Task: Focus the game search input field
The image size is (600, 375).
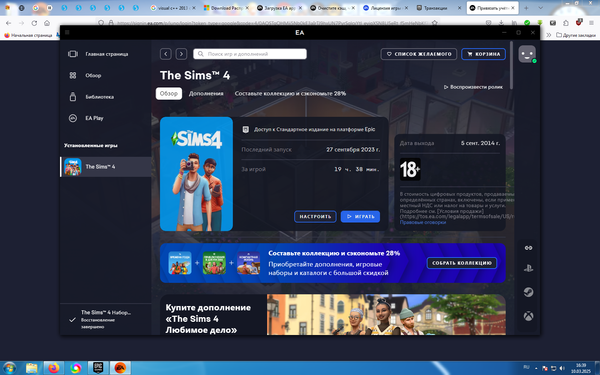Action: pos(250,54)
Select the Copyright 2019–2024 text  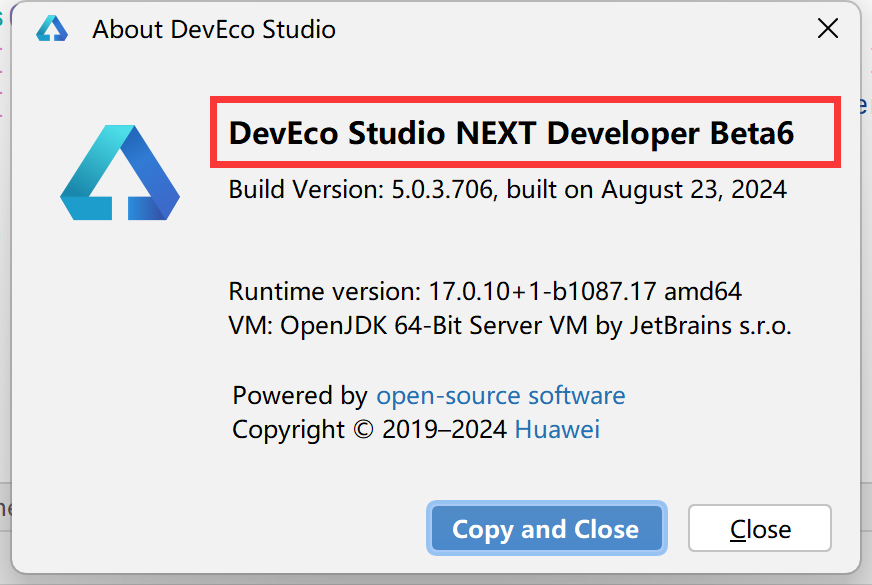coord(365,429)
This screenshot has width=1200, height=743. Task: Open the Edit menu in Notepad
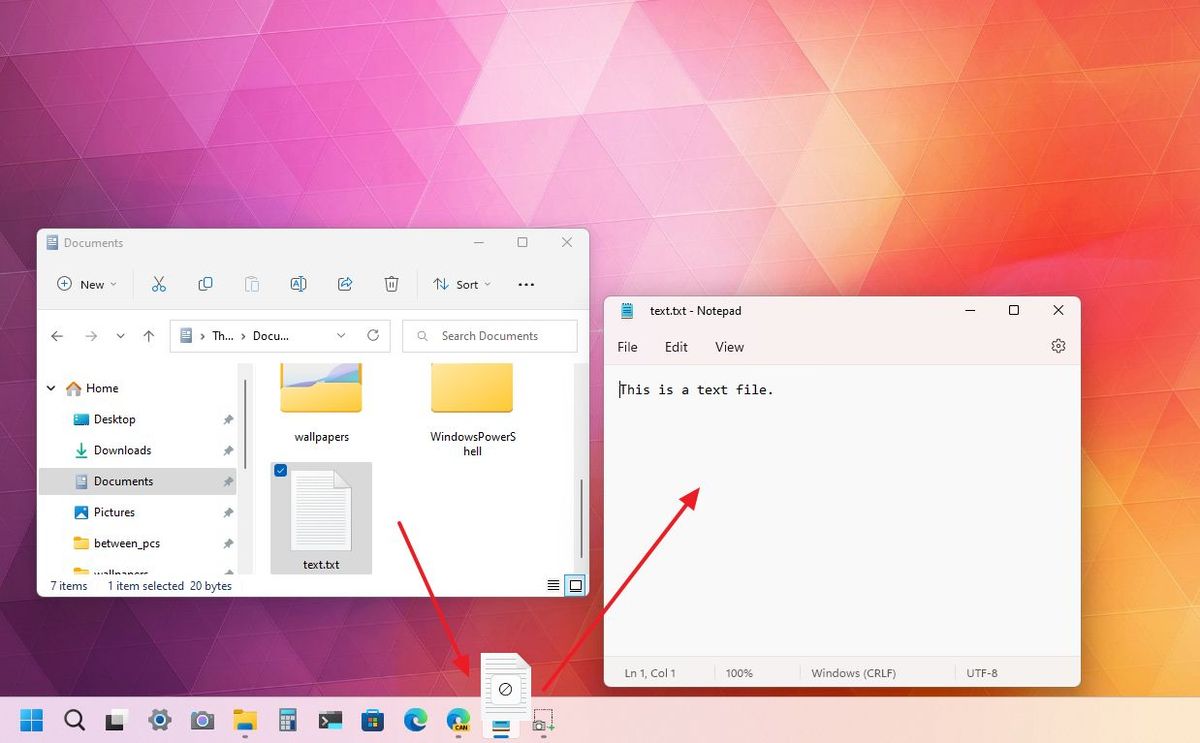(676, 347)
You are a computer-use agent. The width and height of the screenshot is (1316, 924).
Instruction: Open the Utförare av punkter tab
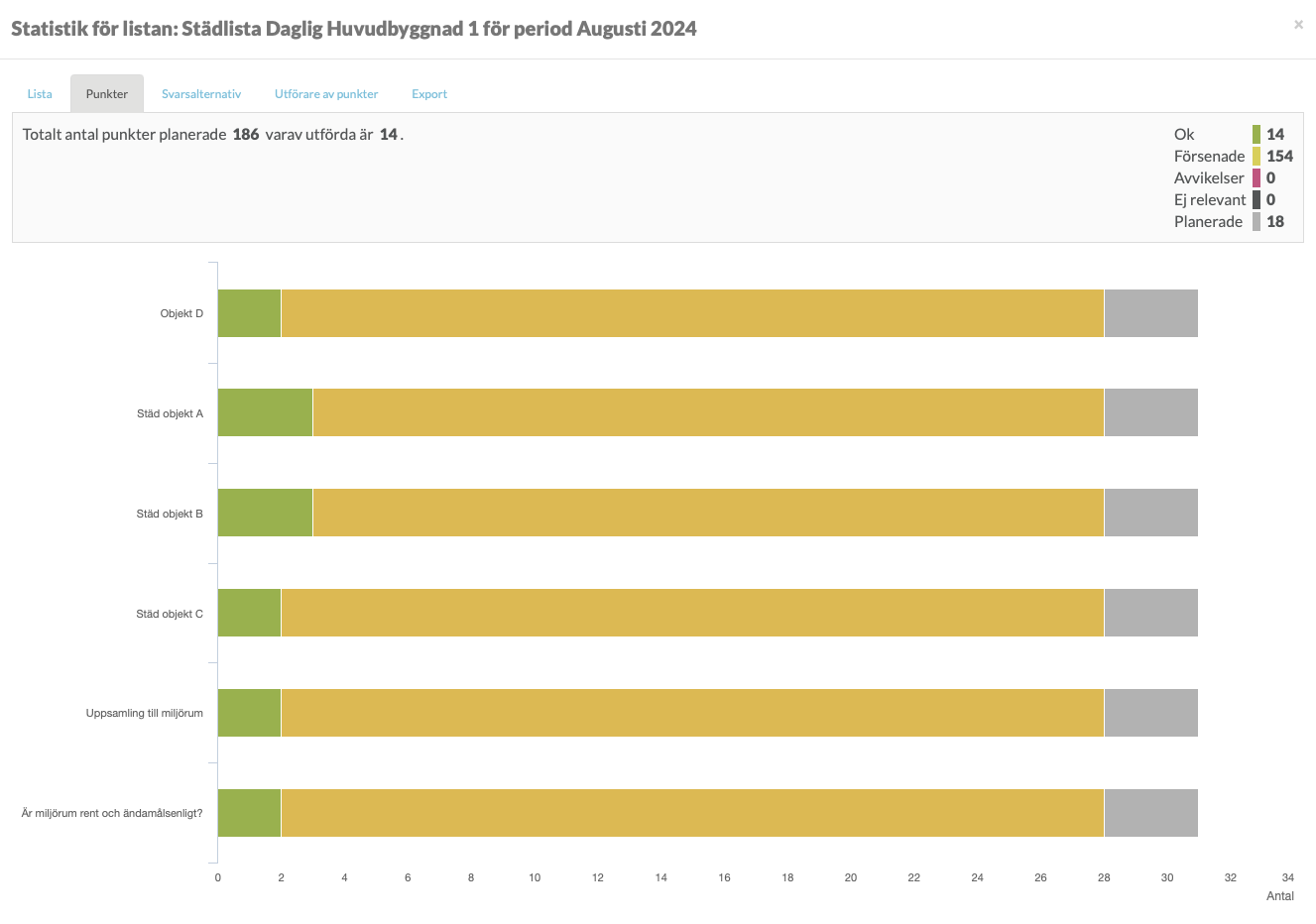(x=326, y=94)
——————————
• What to work on
Copy exactly the lines from the one containing "You are a computer-use" through the last line of the records above, including both, and omit every picture.

• Exercise answer
You are a computer-use agent. The width and height of the screenshot is (1316, 924).
Instruction: Open the Utförare av punkter tab
(x=326, y=94)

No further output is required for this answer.